Extracted text below:

Sen. Saxby Chambliss, 69, isn’t afraid of anti-tax bogeyman Grover Norquist,

Chambliss was at worst going to lose a primary and give Dems a shot at an unreachable seat, and at best Chambliss wins a primary encouraging others in the GOP to spend spend spend! Yup MSNBC & the MSM has spoken anti-tax pledge was finished, the conventional wisdom had changed

…right up until the point when it had not:

Georgia Sen. Saxby Chambliss said Friday he will not seek a third term next year, expressing deep frustration with Washington gridlock that he doesn’t see changing in a divided government.

…deep frustration with Washington Gridlock? Funny just two months ago the Washington Gridlock wasn’t frustrating enough for him to keep him from seeking re-election.

Let this an object lesson to every member of the GOP caucus living inside the media bubble. Reports of both Grover Norquist and the Tea Party’s political demise have been greatly exaggerated…reports of Saxby Chambliss’ political demise have not.

End of Extracted text.
Data shown below:

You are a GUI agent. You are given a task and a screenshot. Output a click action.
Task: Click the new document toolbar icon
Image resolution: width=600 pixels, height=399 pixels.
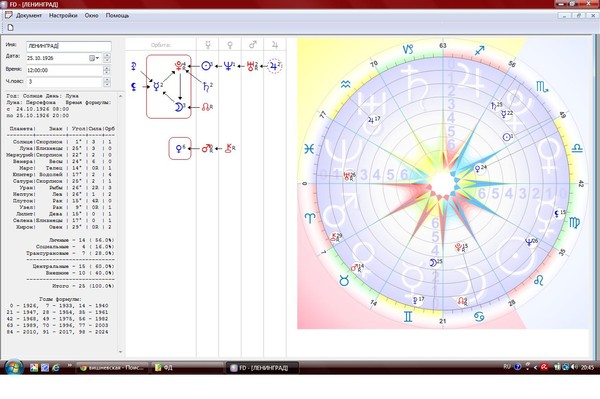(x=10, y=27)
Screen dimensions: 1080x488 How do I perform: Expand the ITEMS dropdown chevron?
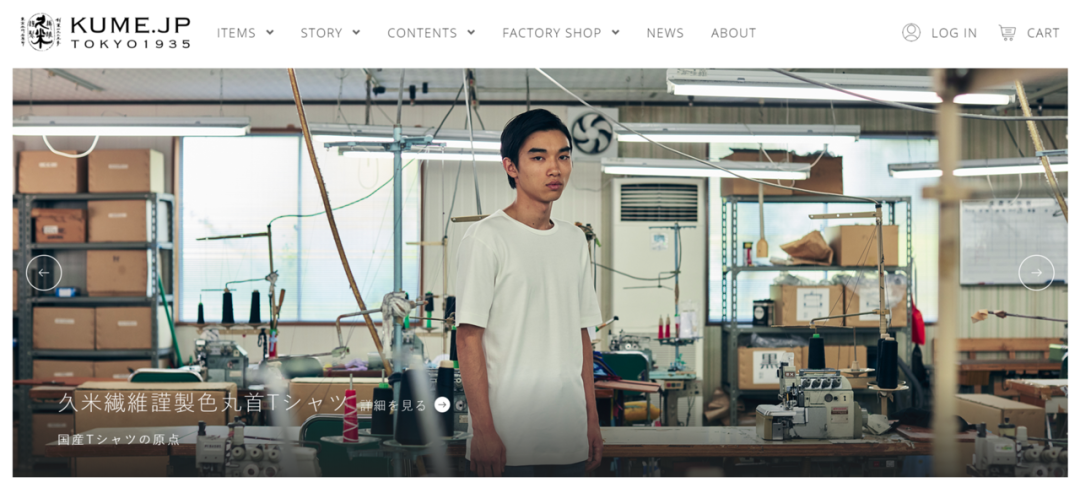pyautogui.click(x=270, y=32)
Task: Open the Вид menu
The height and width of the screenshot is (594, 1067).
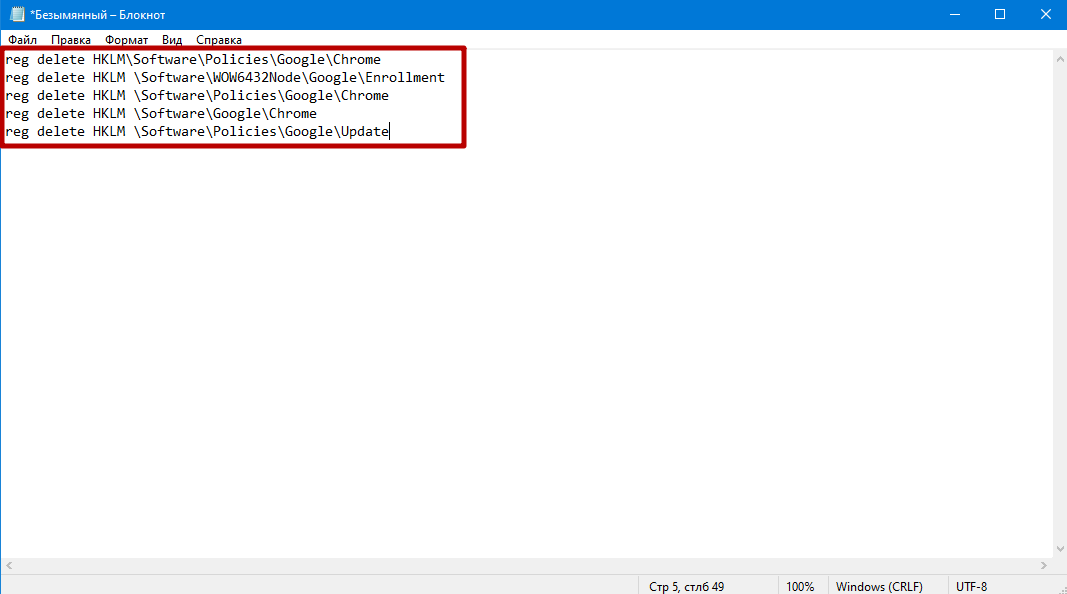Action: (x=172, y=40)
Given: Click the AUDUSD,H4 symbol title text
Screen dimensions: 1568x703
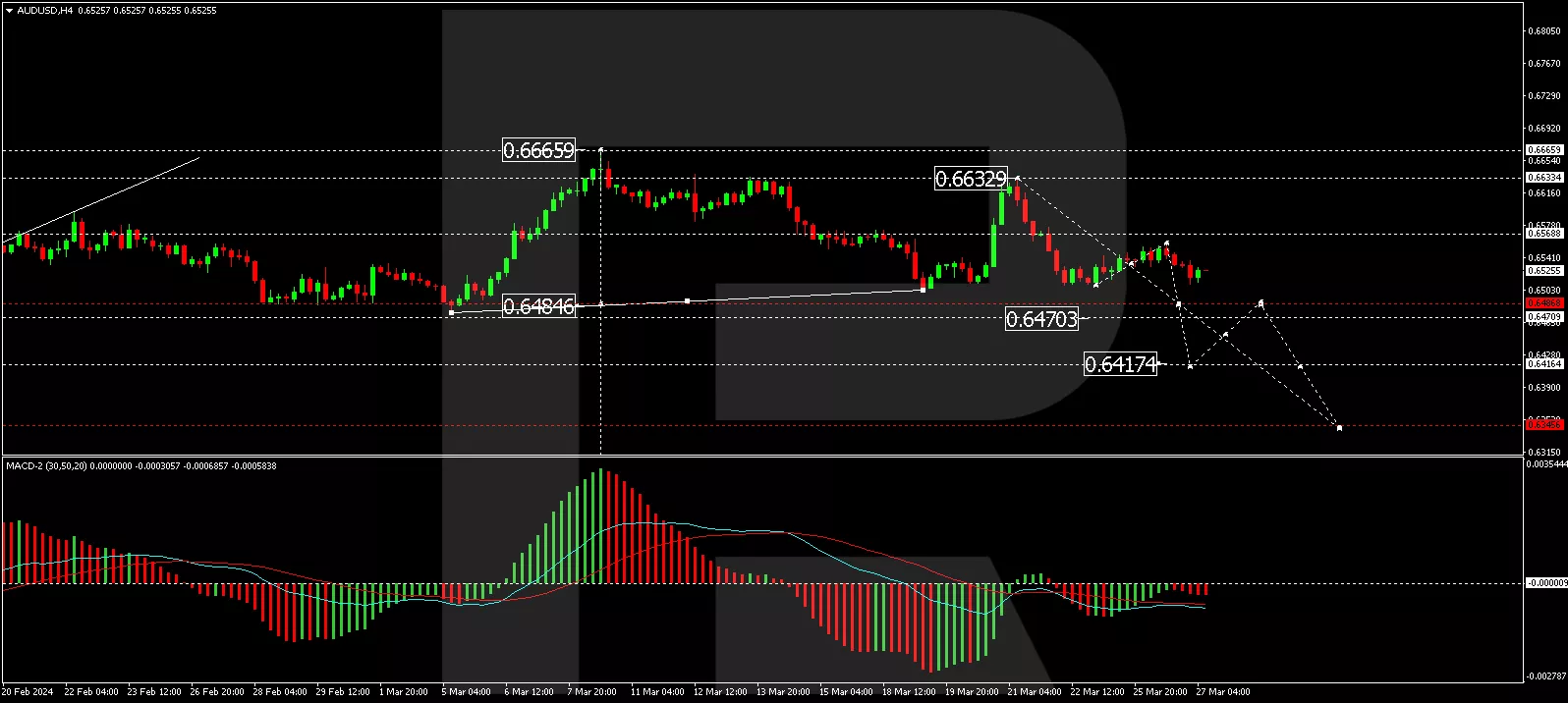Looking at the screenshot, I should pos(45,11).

End of Data shown.
Data shown below:

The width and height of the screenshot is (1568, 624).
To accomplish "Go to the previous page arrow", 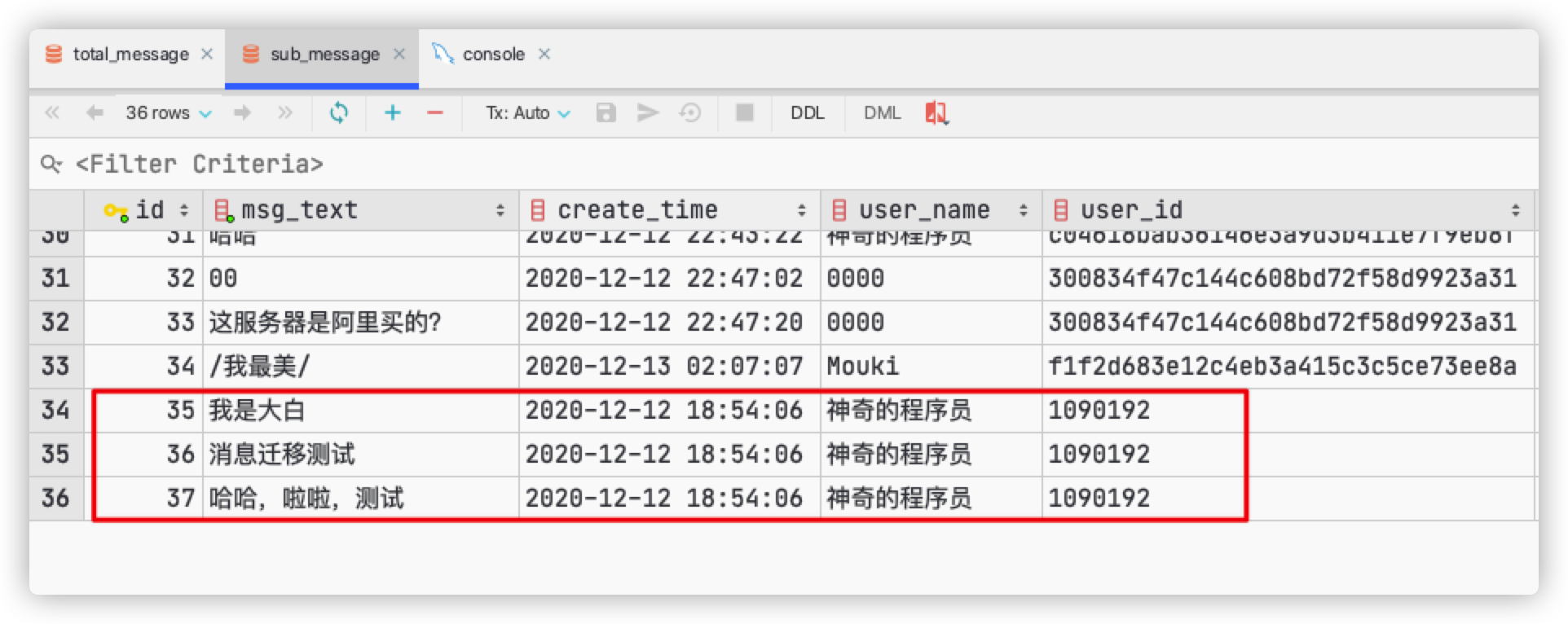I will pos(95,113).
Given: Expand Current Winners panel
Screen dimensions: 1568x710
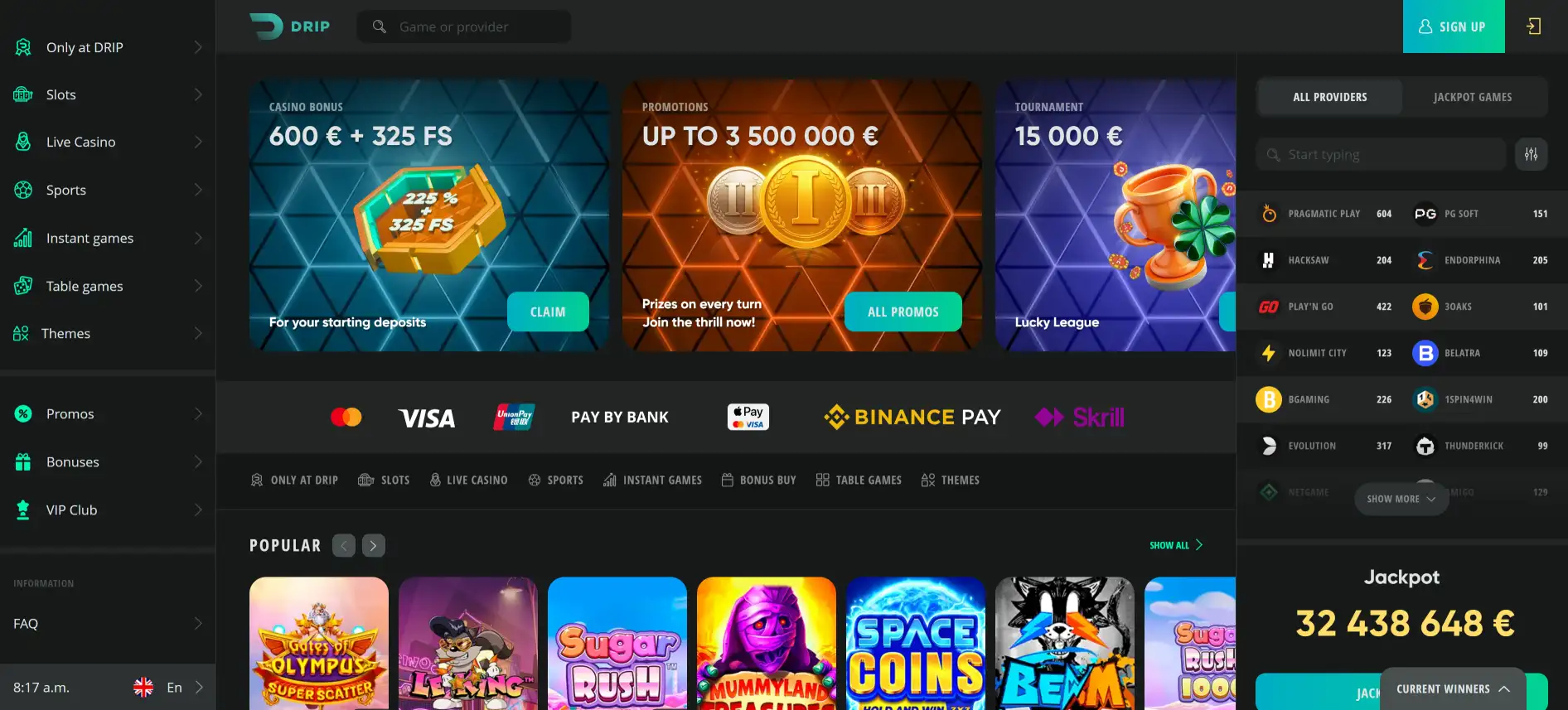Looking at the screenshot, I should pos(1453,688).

End of Data shown.
Data shown below:

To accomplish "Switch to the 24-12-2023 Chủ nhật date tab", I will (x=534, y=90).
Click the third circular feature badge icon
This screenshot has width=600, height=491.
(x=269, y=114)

End of Data shown.

Problems and tasks:
• a. Answer these questions from the post about Saxby Chambliss:
(i) What age does the post give for Chambliss?
(ii) What did Chambliss say on Friday about a third term?
(iii) According to the post, what has happened to reports of the political demise of Grover Norquist and the Tea Party?
• b. Write the next paragraph of the post about Saxby Chambliss, picking up after its final sentence.
The entries have nothing to do with the work on this page.

Your responses:
• a.
(i) He is 69.
(ii) He said he will not seek a third term next year.
(iii) They have been greatly exaggerated.

• b.
The media will no doubt spin this as an indictment of gridlock and bemoan Sen Chambliss departure in the same way they did Olympia Snowe. As for the hoped for victory in GA I regret to inform Edwin from NJ that GA is not Maine.

John Heileman was right. Saxby Chambliss IS contagious and members of the GOP who catch this disease are likely to suffer the same political fate.

Update: The most hilarious piece on this story comes from the Atlanta Journal Constitution’s “Political Insider” piece that in 777 words on Chambliss’ decision doesn’t mention his flip flop on the Norquist at all.